Distanziamento sociale tutt'altro che rispettato sulla spiaggia cittadina sul fiume Drava, a Osijek.

Un addio al celibato, un matrimonio e un funerale. Sono questi i tre grandi focolai che hanno portato a 71 nuovi casi di coronavirus oggi, mercoledì 29 luglio. Lo rende noto la task force della Protezione civile nazionale. “Mi appello a tutti coloro che organizzano eventi del genere, di rispettare al massimo le raccomandazioni dell’Istituto per la salute pubblica”, ha dichiarato il ministro dell’Interno, Davor Božinović. “Numeri alti possono influire sulle attività economiche, soprattutto sull’andamento della stagione turistica”, ha sottolineato il responsabile dell’Unità di crisi.

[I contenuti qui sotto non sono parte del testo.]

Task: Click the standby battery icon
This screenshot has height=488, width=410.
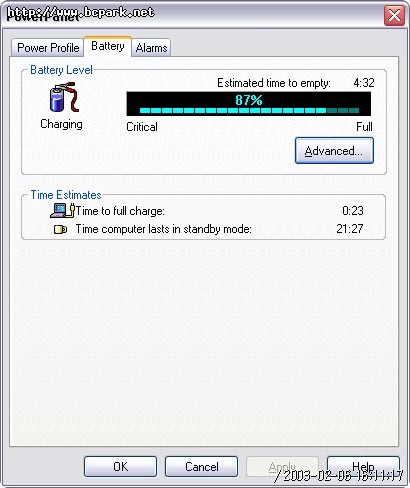Action: coord(60,229)
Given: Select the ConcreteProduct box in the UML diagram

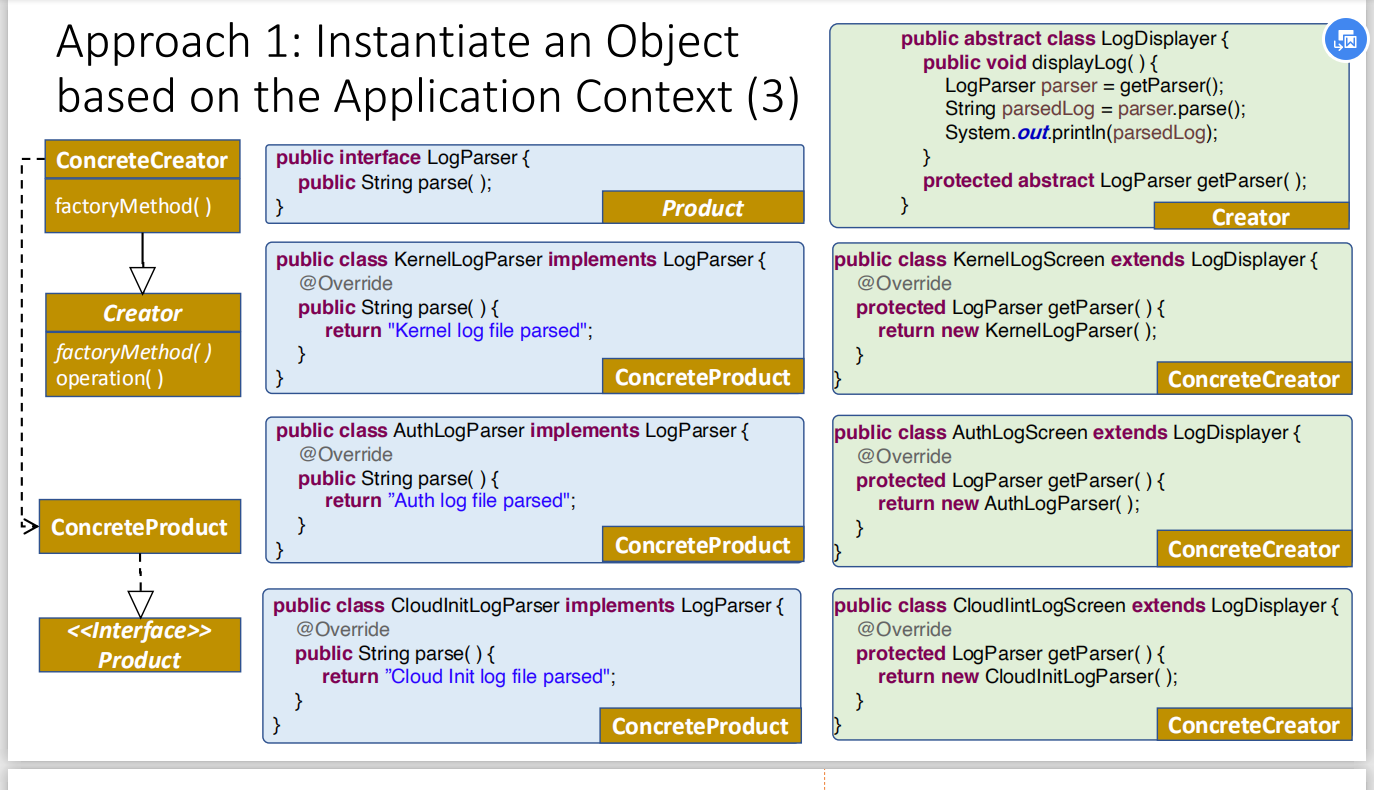Looking at the screenshot, I should pos(140,527).
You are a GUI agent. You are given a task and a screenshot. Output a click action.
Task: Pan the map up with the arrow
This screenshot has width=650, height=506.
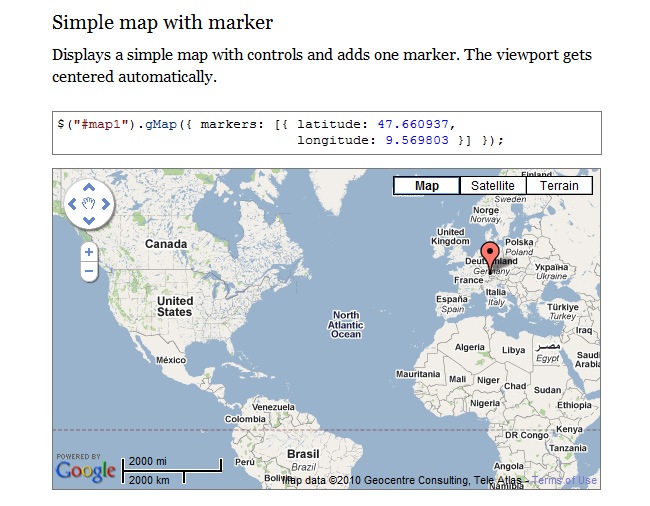(89, 187)
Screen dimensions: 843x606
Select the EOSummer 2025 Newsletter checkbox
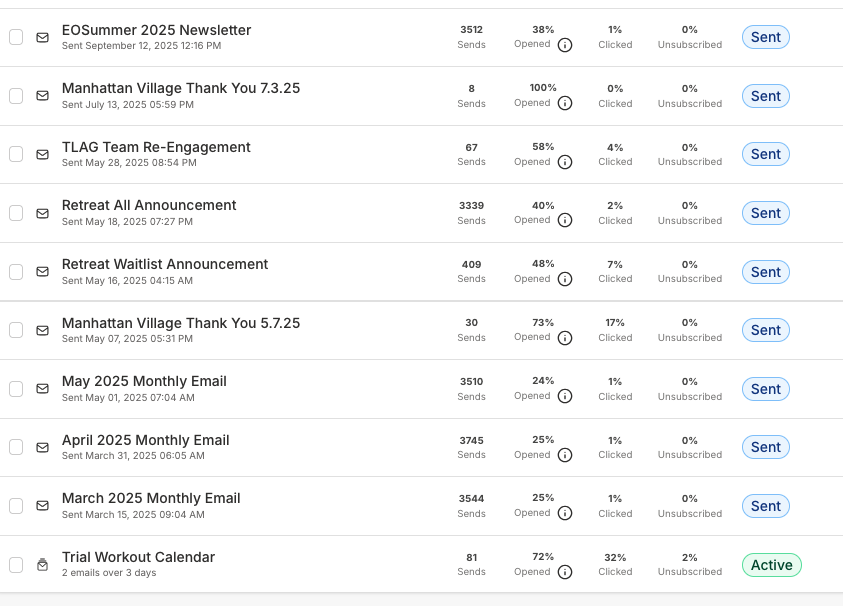(x=16, y=37)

Il numero dei casi attivi in Croazia è di 754 e “se lo confrontiamo con quello della scorsa settimana, vediamo che la curva epidemiologica è in discesa”, ha specificato il ministro della Salute, Vili Beroš. Nelle ultime 24 ore si è verificato un decesso (classe 1941, all’ospedale di Osijek, nella parte orientale del Paese), che porta il totale dei morti con coronavirus a 141. Sono 132, invece, le persone che sono ricoverate negli ospedale, di cui 8 hanno bisogno del respiratore. Il ministro ha sottolineato anche che l’età media dei contagiati è di 46,9 anni.
Dall’inizio della pandemia sono 115.722 le persone che hanno contratto il Covid, mentre tra ieri e oggi sono stati effettuati 1.632 tamponi, e la positività è del 4,32 per cento.